The last few weeks has been more about what’s good for the Conservative Party than for the good of the country. The EU isn’t perfect but it has been good for this country. The removal of tariffs has brought costs of all sorts of every day items down. The north has also received many grants from the EU.

The Leave campaign was heavily financed by organisations which make money out of uncertainty. They lied. They broke the rules. They are doing very nicely out of the disruption they have caused but where we live is going to be most negatively impacted by leaving the EU. A lot of politicians know this but ideology is winning over reality.

We are being asked to believe that everything will be OK – but what happens if it isn’t?

Philip Knowles, chair Richmondshire Lib-Dems

Elected mayor

THREE cheers for Graham Robb for pointing out what should be done to improve business in Darlington in the immediate future.

Indeed all these improvements would have taken place ten years ago had an elected mayor been put into place and the Labour cabinet would have been wound up, ridding the town of them and their Clause 4.

During the elected mayor campaign, the Labour Party even used a private PR company to sing the praises of the Labour cabinet with no recognition of the work carried out by the two elected mayors from Middlesbrough or Hartlepool, freeing their town of the undemocratic power of the Labour Party and Clause 4.

Both these towns have improved the lot of their citizens and have been open for business for many years.

The demise of shops including Binns, the covered market etc. is a direct result of the re-routing of those buses from the affluent West End etc. on to the ring road creating a no-go area for shoppers from those places.

Also the placing of market stalls in front of high rated shops has created unfair competition.

Clause 4 is alive, well and living in Darlington Town Hall and will remain until a future elected mayor takes over – until then Mr Robb things will remain the same and Clause 4 – and the Labour Party – will continue to ruin this town like so many others.

Ten years have passed since the last campaign to elect a mayor in this town and therefore sufficient time has elapsed to allow another campaign to take place. Elected mayor information packs are available in the town hall.

If you ever see Clause 4 and those in it then ‘Bin it’.

Peter Jones, Darlington

Useless activity

I WRITE to add my support to the numerous readers who have written recently to draw attention to the wanton destruction of wild flowers on road verges by North Yorkshire County Council.

It really is extraordinary that the council should spend money on this useless activity when it says it has insufficient cash to maintain our roads properly.

Why? Maybe because some care and attention would be needed to cut verges only when this is needed?

Whatever, this waste of our money to destroy our lovely wild flowers is a disgrace and North Yorkshire County Council should be ashamed of itself and make plans to remedy this scandal next year - and tell us what they propose.

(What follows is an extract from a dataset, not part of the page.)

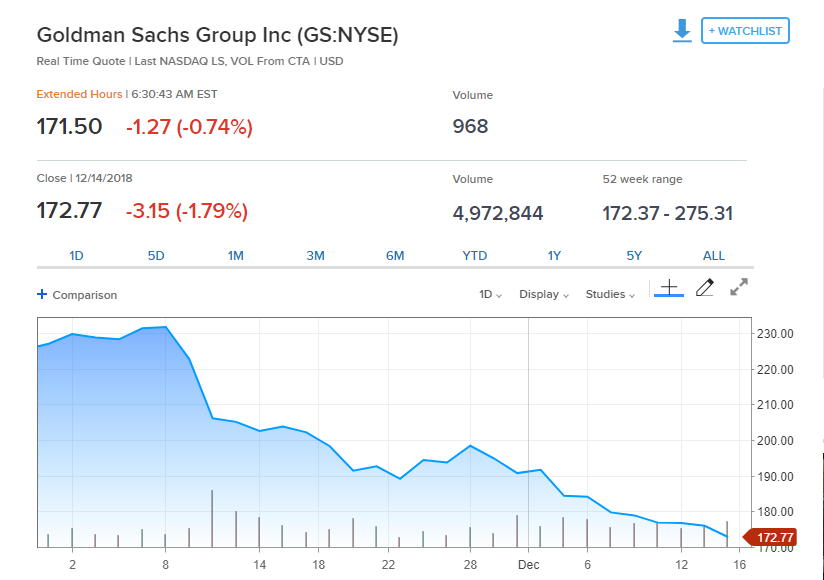
Task: Activate the pencil draw tool
Action: click(705, 287)
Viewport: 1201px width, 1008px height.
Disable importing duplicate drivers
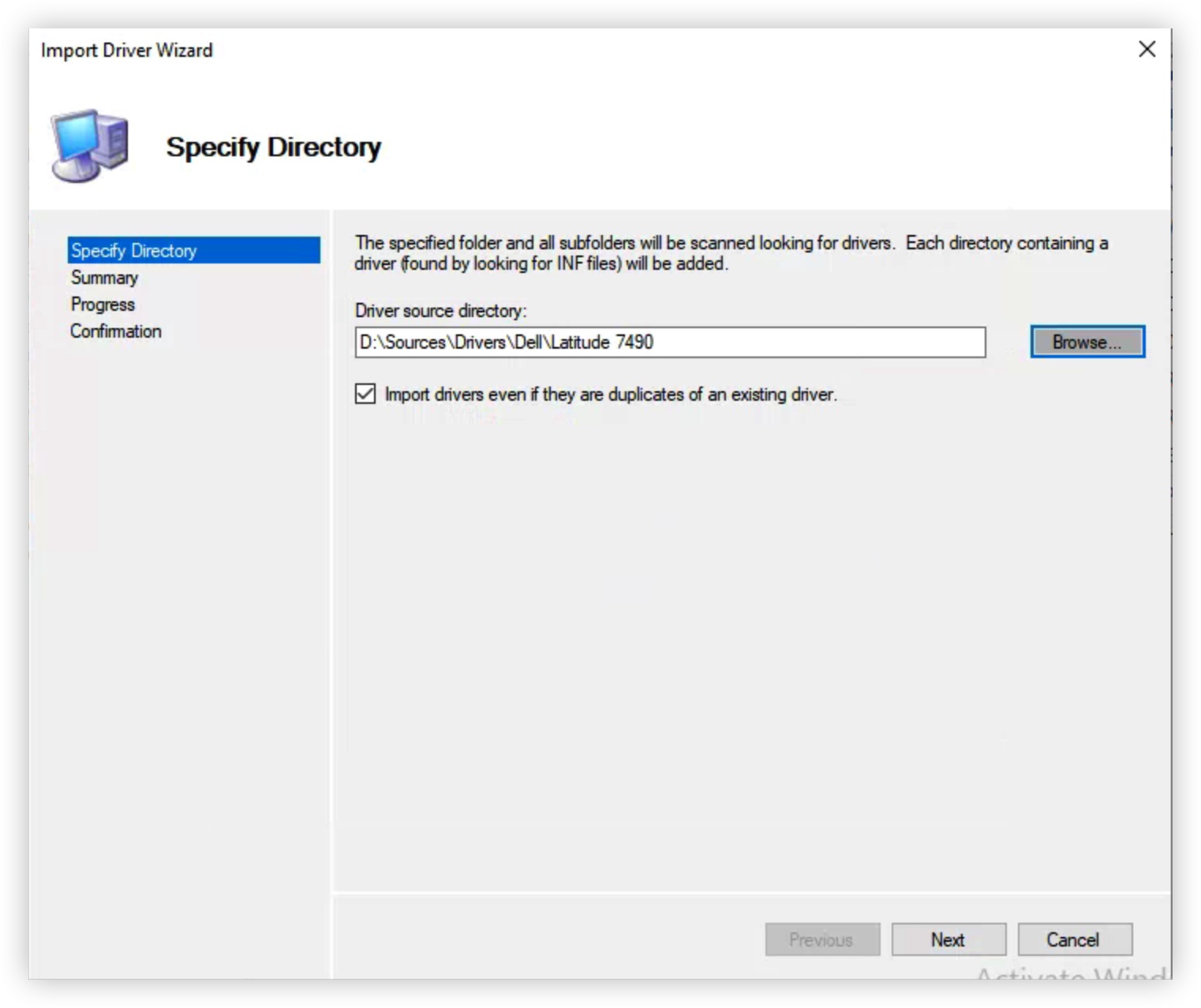[x=364, y=394]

Martin B Vallance, Brompton-on-Swale.

NHS praise

I’M writing not only to praise my local NHS Quakers Lane doctors’ surgery in Richmond for their really excellent medical and friendly treatment, help and advice, but also to mention the treatment I have been receiving from the lovely nursing staff sisters, who have been treating my right leg accident injury over the last few weeks.

Also, I must say, we have a really helpful and friendly reception staff as well, who all have a very responsible job and are always very patient when dealing with the many people seeking appointments and visiting patients as well.

Keep up the good work you are all doing, and God bless you all.

From a really satisfied patient.

Roland Bramham, Richmond

Big tea

IN last weeks “Eating Out” column Katie McFarlane told us she drank a gin and tonic and ate chicken goujons, fillet steak and chocolate gateau at 6.30 for tea at a pub in Hamsterley. Presumably she gave dinner a miss that night?